TEXT EXCERPT:
It started off with dozens of auctions, garage sales and flea markets. Loseke bought everything he thought he could fix and resell. Lawnmowers, he says, were his specialty.
The 2006 Norris High School graduate just sort of happened upon the barrel business, which at that time was not really a thing. But he immediately saw two things every entrepreneur craves: supply and demand.
After buying his first batch of barrels — a modest 25 of them from a winery in Napa — he struggled to resell them.
“They were selling, but not very quickly,” he said. “And then somebody told me craft breweries were barrel-aging their beer. I had no idea that was a thing.”
It turned out to be a game-changer. He researched the subject and then loaded one of the barrels into the back of his Chevy pickup. He made the rounds through Lincoln, from brewery to brewery, asking beermakers to smell the inside of the barrel.
“They thought I was crazy,” he says.
But somehow it worked. The local breweries — places like Blue Blood and Zipline — began buying them, aging their beers in them to extract the oak and Chardonnay notes.
Loseke did that for a couple of years, slowly growing what he was reluctant to call a business.
In actuality, he didn’t know what to call it.
“It got to the point where he said, ‘This is either a hobby that’s gotten too big or a business that’s too small,’” said Jessica Loseke, Ben’s wife who now is Midwest Barrel’s CEO. “’It’s one or the other.’”
They chose the latter. They had a small business on their hands. They also had the good fortune of a perfectly timed market that placed them on the ground floor of a venture that was ready to take off.

The Midwest Barrel Co. warehouse has an inventory of more than 10,000 barrels.
Not long after, he fully committed to the business by buying a truckload — 270 of them in all at a cost of $25,000 — of barrels, all kinds from Ports to blushes to Cabernets and crammed them into six storage units on South Street.
“Today, it’s so surprising to me that people took me seriously,” Ben Loseke says. “They bought barrels from this random guy that was selling them out of a storage unit.”
Eventually, Midwest Barrel abandoned the storage units and moved into office space big enough to warehouse thousands of barrels.

DATA LINES:

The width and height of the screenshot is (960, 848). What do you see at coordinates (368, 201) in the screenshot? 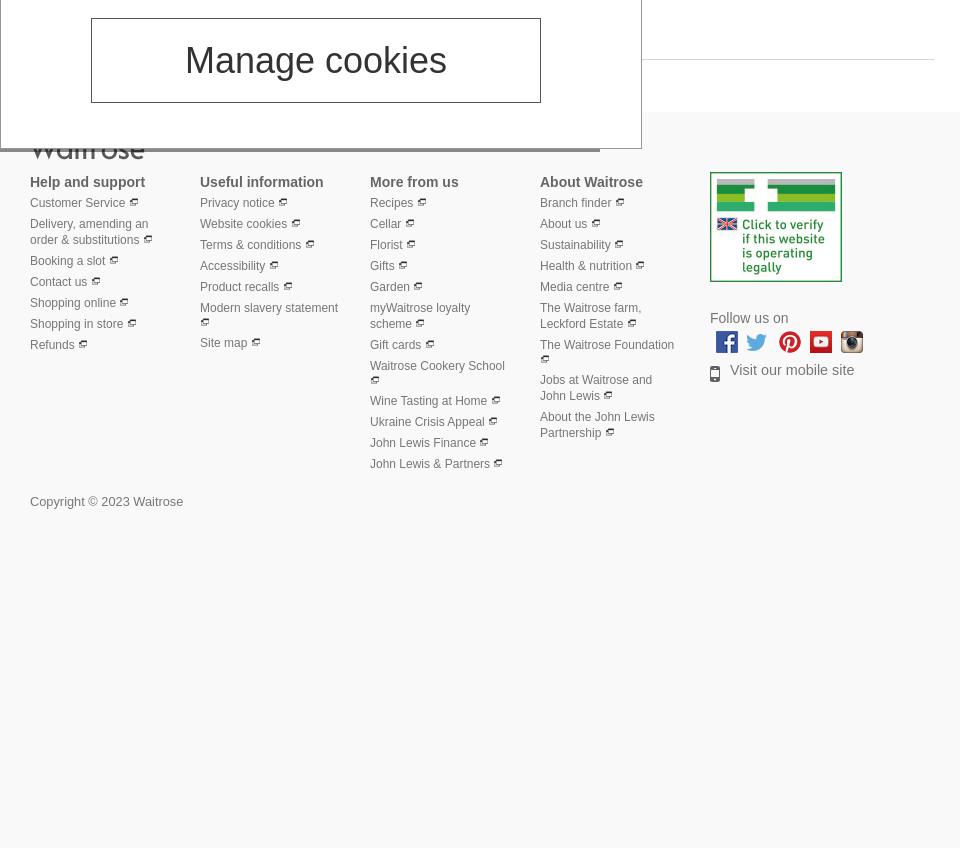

DIRECTIVES:
#1 From the Midwest Barrel article, list the kinds of places where Loseke started out buying things to fix and resell.
#2 Please answer these questions using the Midwest Barrel article:
(a) How many barrels were in Loseke's first batch, and where did they come from?
(b) Who is Midwest Barrel's CEO?
(c) What did the truckload of 270 barrels cost?
#3 Carry on the Midwest Barrel article from its last sentence.

EXPECTED ANSWERS:
#1
- Auctions
- Garage sales
- Flea markets

#2
(a) 25 barrels, from a winery in Napa.
(b) Jessica Loseke, Ben's wife.
(c) $25,000.

#3
When Jim Ballard wanted to experiment with aging his James Arthur Vineyards wines in spirits barrels, he knew who to call.
Loseke’s father, Tim, was a contract grower of grapes for the Raymond winery and the two have known each other for years.
“I buy all my barrels from him,” Ballard said. “You walk into his warehouse, this huge place, and there’s this incredible smell because there’s all these used barrels. He’s grown that business in a very short time.
“That’s a pretty good hobby.”
It’s a hobby no more, remember?
Ben Loseke is quick to give most of the credit for that to Jessica, who would eventually join the company, but not without reservation from her husband.
In 2017, Jessica had a good job in human resources. She’d just given birth to their second child and pitched the idea of working at the barrel company.
Ben Loseke wasn’t sure the company could survive so he was reluctant to have his wife give up her paycheck.
“I was like, ‘No way. It’s not a real business,’” he said. “It was way too risky for us to be doing that. She had a good job, why would she leave that?”
Eventually, she just did it. She left her job and showed up for work at Midwest Barrel.
She also hired Hoefler, who said Ben Loseke was reluctant to do so “because he didn’t want to lose his best friend” if the business failed.
“She makes all the big decisions,” Ben Loseke said. “She’s the visionary of the company and has big audacious goals for it and wants to push us to new levels.”

Midwest Barrel Co.’s new warehouse in Louisville, Kentucky.
And in January, Midwest Barrel, with more than 1,000 American and foreign clients, made its biggest move by relocating a huge portion of the company — and the Loseke family — to Louisville, Kentucky, so they could be closer to the bourbon barrels and their distillers.
“If we would not have made that decision, it certainly would significantly have constrained our growth potential,” said Jessica Loseke, pointing to two key factors: shipping and barrel availability.
Midwest Barrel now has a significant portion of its barrels going overseas. In the past, the barrels were bought from distillers in Kentucky and shipped back to Lincoln, where they were put back onto containers and transported to the East Coast to be delivered to other continents.
Opening a facility in Louisville allowed them to save time — and shipping costs — on what was a needless trip back to Lincoln.
“Now we’re able to buy and transport them 30 miles away and get a container from a quarter of a mile away with their shipping hub,” she said. “Operationally, that was one big focus for us.”
Consider that a single barrel is nearly 3 feet high and weighs about 120 pounds. The cost to ship one is about $185. It’s more cost efficient to ship more than one on pallets, Ben Loseke said, but it’s never been inexpensive.
Another change in the industry has been the availability of barrels. With more demand has come a scarcity of the product and a reluctance for distillers to part with their used barrels, which are suddenly considered a commodity.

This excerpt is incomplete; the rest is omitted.